But too many hard checks in a short time can cause longer-term damage to your credit score. That’s why choosing lenders that offer prequalification or using a marketplace lending site like Bankrate is so important when you’re getting a bad credit personal loan.
6. Get your loan funds
If you’re approved and agree to the loan terms, the lender may fund your loan as soon as the same business day, though some lenders may take up to a week. Funds are generally deposited directly into your bank account. If you choose a debt consolidation loan, some lenders will use the loan funds to repay your creditors on your behalf.
Most lenders offer an autopay option that withdraws your monthly payment from your bank account on the due date. Not only can this help you avoid missing a due date, but you may receive a rate discount for enrolling.

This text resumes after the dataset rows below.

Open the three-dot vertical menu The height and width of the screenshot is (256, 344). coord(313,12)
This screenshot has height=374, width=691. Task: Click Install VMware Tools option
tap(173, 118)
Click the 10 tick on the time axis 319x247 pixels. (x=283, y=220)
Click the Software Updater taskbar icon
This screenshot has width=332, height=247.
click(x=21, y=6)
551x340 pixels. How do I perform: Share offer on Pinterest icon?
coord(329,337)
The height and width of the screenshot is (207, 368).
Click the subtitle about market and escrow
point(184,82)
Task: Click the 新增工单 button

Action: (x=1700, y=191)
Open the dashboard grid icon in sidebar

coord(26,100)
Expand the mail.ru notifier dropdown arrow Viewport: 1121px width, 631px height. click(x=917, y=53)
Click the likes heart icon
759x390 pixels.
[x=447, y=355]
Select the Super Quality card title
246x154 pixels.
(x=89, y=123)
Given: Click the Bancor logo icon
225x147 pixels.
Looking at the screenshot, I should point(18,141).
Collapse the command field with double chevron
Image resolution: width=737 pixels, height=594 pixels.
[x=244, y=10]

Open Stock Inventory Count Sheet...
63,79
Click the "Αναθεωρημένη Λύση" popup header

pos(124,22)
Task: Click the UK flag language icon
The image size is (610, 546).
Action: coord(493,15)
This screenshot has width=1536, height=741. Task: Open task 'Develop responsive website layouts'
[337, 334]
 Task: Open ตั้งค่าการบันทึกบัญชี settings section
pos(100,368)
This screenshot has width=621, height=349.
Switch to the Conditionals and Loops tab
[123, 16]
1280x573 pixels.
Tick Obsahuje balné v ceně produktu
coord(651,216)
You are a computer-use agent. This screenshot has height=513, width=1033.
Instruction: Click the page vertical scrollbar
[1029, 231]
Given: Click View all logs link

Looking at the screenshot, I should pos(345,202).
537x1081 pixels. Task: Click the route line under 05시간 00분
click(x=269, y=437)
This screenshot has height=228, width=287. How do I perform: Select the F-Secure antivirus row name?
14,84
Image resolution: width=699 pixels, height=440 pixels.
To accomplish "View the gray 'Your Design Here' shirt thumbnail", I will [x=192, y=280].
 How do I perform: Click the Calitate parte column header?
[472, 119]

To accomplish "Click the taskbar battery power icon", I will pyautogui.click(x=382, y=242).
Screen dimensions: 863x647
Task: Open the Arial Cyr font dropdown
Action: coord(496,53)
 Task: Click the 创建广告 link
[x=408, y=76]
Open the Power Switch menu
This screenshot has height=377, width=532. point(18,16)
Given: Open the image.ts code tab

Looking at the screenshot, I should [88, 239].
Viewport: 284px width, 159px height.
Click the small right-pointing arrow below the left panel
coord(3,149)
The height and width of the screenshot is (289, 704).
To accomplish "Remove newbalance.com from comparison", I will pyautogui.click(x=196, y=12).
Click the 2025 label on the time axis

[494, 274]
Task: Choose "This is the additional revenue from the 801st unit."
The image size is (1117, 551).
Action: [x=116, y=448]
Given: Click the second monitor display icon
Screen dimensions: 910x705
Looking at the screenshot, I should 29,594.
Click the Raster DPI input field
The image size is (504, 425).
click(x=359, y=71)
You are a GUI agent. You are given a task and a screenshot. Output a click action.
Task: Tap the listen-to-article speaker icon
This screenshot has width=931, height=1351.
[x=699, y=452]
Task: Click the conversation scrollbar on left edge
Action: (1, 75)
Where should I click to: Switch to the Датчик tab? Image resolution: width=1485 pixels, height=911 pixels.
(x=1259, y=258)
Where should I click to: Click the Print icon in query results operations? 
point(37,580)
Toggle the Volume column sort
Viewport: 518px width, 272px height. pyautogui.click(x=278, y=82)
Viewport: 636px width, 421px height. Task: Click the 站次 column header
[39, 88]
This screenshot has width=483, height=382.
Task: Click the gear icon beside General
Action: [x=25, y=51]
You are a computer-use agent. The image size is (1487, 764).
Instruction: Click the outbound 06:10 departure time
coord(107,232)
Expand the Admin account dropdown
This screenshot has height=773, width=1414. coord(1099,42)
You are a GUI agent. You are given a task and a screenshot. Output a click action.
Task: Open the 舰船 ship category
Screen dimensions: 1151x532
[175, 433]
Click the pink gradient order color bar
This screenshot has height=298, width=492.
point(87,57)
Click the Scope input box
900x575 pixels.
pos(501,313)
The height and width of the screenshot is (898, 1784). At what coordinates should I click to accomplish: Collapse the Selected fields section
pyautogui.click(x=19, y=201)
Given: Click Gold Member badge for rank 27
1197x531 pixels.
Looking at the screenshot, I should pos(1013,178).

7. Conduct a financial wellness check
During repayment, review your budget and financial goals to avoid future bad credit loans. If you make your loan payments on time and in full each month, your credit score should slowly creep up. Once you’re out of bad-credit territory, you may qualify for a lower APR through a personal loan refinance — the difference between bad credit and fair credit could shave 7 to 10 percentage points off your rate.
Watch your budget, avoid running up large credit card balances or pick up a side hustle to add money to your emergency savings so you can avoid debt in the future.
While a bad credit loan may help you consolidate debts and improve your credit score, you may also want to seek credit counseling to help you build better money habits and avoid future financial trouble.
Tips for improving your chances of getting a loan with bad credit
Getting approved for a personal loan with bad credit can be difficult, but there are ways to increase your odds. Some take longer than others, but all are worth considering.
- Apply with a cosigner or co-borrower
- Opt for a smaller loan amount
- Consider secured options that require collateral
- Pay down your debt before applying
- Take steps to improve your credit score
- Shop around until you find the right lender
- Consider enrolling in Experian Boost to build credit from on-time utility payments
What to consider before getting a loan with bad credit
A personal loan for bad credit may be a great tool to simplify your finances and improve your credit scores over time. That said, you should weigh the drawbacks of adding a fixed monthly payment to your budget before you make a final decision.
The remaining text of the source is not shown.